Logger.current_logger().report_scalar( "test", "loss", iteration=epoch, value=test_loss) Logger.current_logger().report_scalar( "test", "accuracy", iteration=epoch, value=(correct / len(test_loader.dataset)))
Command line arguments, which are automatically logged when argparse is used, appear in the HYPER PARAMETERS tab.
Text printed to the console for training progress, as well as all other console output, appear in the RESULTS tab, LOG tab.
Trains tracks the input and output model with the experiment, but the Trains Web (UI) shows the model details separately.
In the experiment details, ARTIFACTS tab, Input Model area, you can see Trains logging of the input model. Since the example script imports the input model, Trains stores input model data in Trains Server.

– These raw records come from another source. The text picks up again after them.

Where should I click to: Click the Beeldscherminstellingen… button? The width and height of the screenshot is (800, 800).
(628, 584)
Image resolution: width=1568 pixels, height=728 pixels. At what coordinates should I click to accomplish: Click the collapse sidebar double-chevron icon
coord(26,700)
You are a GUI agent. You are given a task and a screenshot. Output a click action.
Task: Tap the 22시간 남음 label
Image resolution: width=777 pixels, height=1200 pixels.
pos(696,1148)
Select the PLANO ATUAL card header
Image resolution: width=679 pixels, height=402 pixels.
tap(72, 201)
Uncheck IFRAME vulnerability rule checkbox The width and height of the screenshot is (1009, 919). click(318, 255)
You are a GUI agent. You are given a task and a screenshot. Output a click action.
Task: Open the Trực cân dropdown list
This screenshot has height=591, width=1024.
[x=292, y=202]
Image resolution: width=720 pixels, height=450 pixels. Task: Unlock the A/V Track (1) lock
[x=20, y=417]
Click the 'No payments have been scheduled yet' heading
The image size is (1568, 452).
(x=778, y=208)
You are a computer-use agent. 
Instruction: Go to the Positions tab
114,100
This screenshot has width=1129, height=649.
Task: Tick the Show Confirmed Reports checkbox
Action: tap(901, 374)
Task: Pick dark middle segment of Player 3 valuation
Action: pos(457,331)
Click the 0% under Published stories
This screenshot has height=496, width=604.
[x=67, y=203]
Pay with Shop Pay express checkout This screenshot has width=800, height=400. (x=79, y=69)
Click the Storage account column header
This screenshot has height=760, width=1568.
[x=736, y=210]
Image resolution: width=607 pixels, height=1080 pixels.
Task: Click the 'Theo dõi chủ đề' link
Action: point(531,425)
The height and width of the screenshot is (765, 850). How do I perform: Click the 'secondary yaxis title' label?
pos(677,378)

In the model details (which appear when you click the model name, expand image above), GENERAL tab, you can see the the input model location (URL), and other general information about the model.
Trains logs the output model, providing the model name and output model configuration in ARTIFACTS tab, Output Model area.
In the model details (which appear when you click the model name, expand image above), GENERAL tab you can see the following:
- The output model location (URL).
- Model snapshots / checkpoint model locations (URLs).
- Experiment creating the model.
- Other general information about the model.